问题：我只得到最后一行。问题：如何修复它以返回所有行？

【问题讨论】：

标签： python pandas web-scraping beautifulsoup

【解决方案1】：

首先，我不确定您使用的是哪个 Python 版本，但您实现 BeautifulSoup 的方式是不正确的，至少在我的版本中是这样。 BeautifulSoup 强烈推荐使用解析器here。您的以下代码：

 response = requests.get(url)
 page = response.text
 soup = BeautifulSoup(page)
 table = soup.find(id='table')

应该是：

response = requests.get(url)
soup = BeautifulSoup(response.content, 'html.parser')
table = soup.find(id='table')

您的问题是如何在 for 循环中定义 url。我设法遍历了所有元素，但是如何定义 url 是一个特别的问题。您阅读在 for 循环中定义 url 的方式返回空格。

所以你说它只返回最后一项。当它到达最后一项时，它将在 for 循环中获取 url。但是 url 只是空格，并且 key 已经存在于电影中。因此，它会覆盖那里的现有数据。

我不确定您希望如何定义 url，但此代码会按照您的意愿执行 - 获取所有电影、它们的名称、href 值，并返回前 10 个。唯一的区别应该是如何您定义了url 和movies[url]，但请注意不要再次访问网址。

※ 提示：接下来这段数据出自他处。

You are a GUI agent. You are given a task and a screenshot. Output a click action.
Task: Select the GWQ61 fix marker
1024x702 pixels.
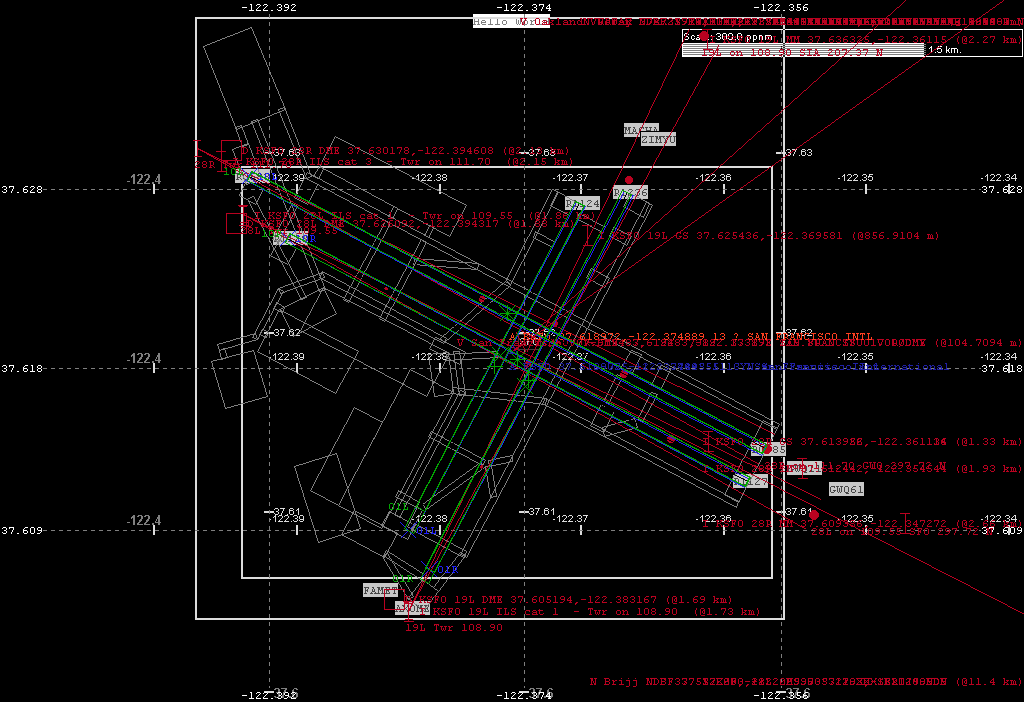pyautogui.click(x=846, y=489)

此外，您在 for 循环中重新定义 url 以表示唯一 ID 的方式应该反映这一点 - 将其命名为 unique_id（或者，在本示例中为 uid）。我还包含了 print 语句来演示它遍历整个循环并获取前 10 个值。

def Get_Top_List_GR(url):
    response = requests.get(url)
    soup = BeautifulSoup(response.content, 'html.parser')
    table = soup.find(id='table')
    rows = [row for row in table.find_all('tr')]

    movies = {}
    for row in rows[1:]:
        items = row.find_all('td')
        link = items[1].find('a')
        title, url_string = link.text, link['href']
        # split url string into unique movie serial number
        uid = url_string.split("/")[-2]
        print("{0} - {1} - {2}".format(url, title, uid))
        # set serial number as key to avoid duplication in any other category-        especially title
        movies[uid] = [url_string] + [i.text for i in items]
    movie_page = pd.DataFrame(movies).T  # transpose
    return movie_page

df_test_ = Get_Top_List_GR('https://www.boxofficemojo.com/year/2019/?grossesOption=calendarGrosses&area=BR/')
print(df_test_.head(10))

【讨论】：